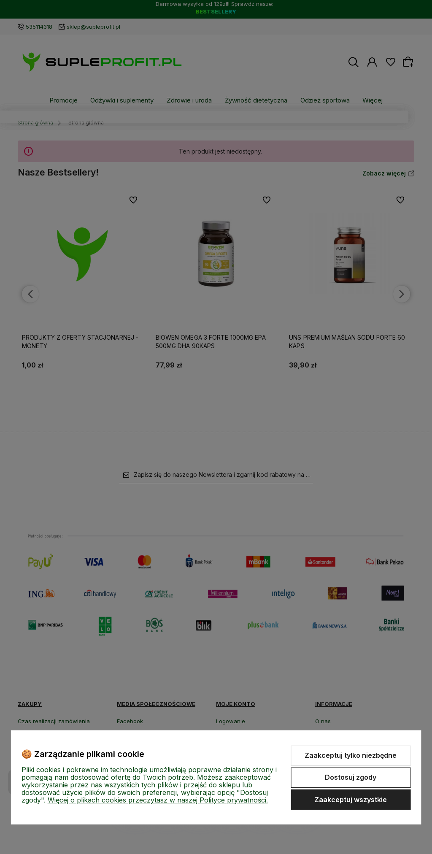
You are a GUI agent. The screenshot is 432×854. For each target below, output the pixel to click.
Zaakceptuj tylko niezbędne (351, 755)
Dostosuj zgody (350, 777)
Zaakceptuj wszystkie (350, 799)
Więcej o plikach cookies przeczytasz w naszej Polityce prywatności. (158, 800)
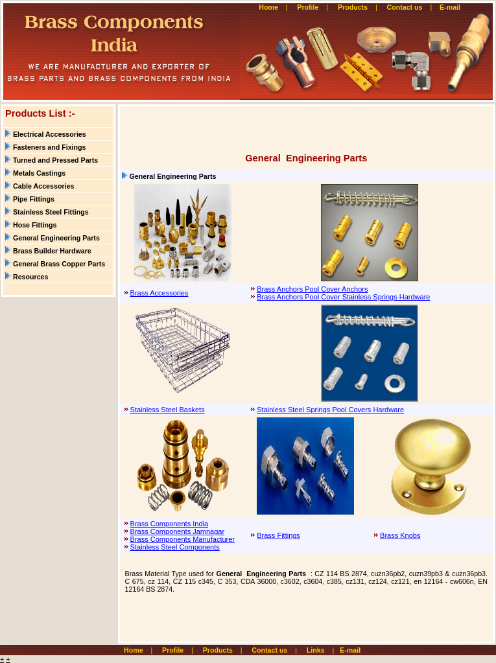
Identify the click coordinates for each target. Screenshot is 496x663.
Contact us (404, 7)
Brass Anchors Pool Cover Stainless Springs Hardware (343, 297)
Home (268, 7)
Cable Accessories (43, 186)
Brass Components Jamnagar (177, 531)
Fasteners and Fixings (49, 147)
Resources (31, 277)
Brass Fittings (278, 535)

────────────────────

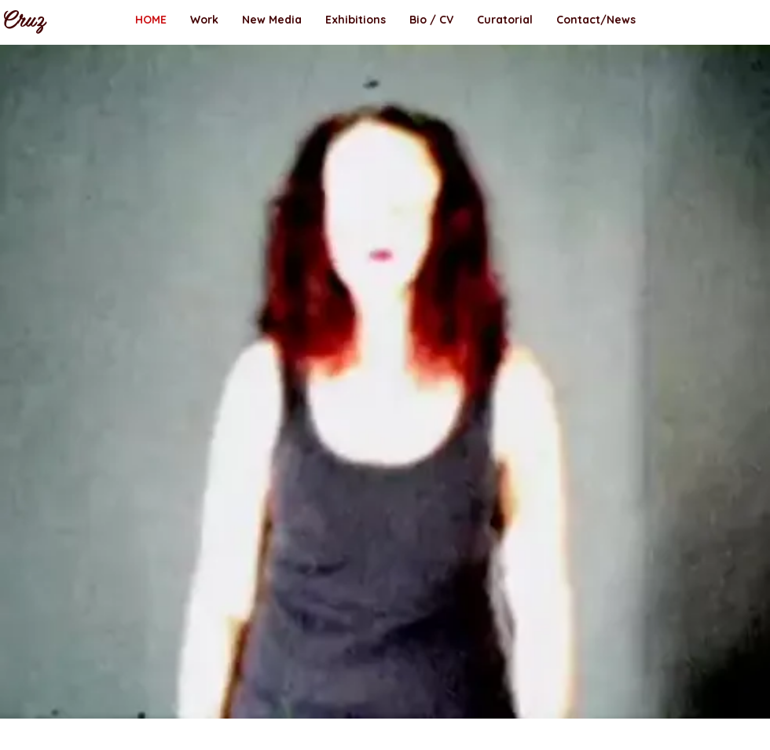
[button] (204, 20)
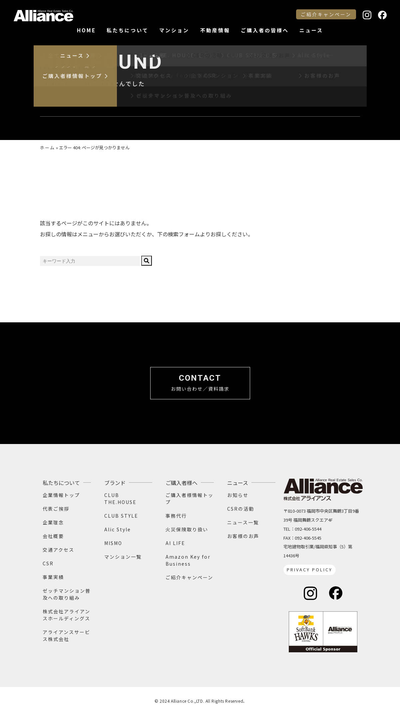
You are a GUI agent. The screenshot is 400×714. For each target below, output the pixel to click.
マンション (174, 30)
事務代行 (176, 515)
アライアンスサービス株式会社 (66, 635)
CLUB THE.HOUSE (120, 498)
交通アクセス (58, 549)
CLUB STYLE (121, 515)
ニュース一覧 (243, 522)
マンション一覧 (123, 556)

────────────────────

» **The request**: Format the data above as a two-column CSV with the header target_text,click_xy, one row per entry, beginning at the line that contains "Cable Accessories (43, 186)" and ending after the line that contains "Resources (31, 277)". Put each text and its coordinate answer in a single quoted field, replacing any line breaks with spaces.

» **Task response**:
target_text,click_xy
"Cable Accessories","(43, 186)"
"Brass Components Jamnagar","(177, 531)"
"Fasteners and Fixings","(49, 147)"
"Resources","(31, 277)"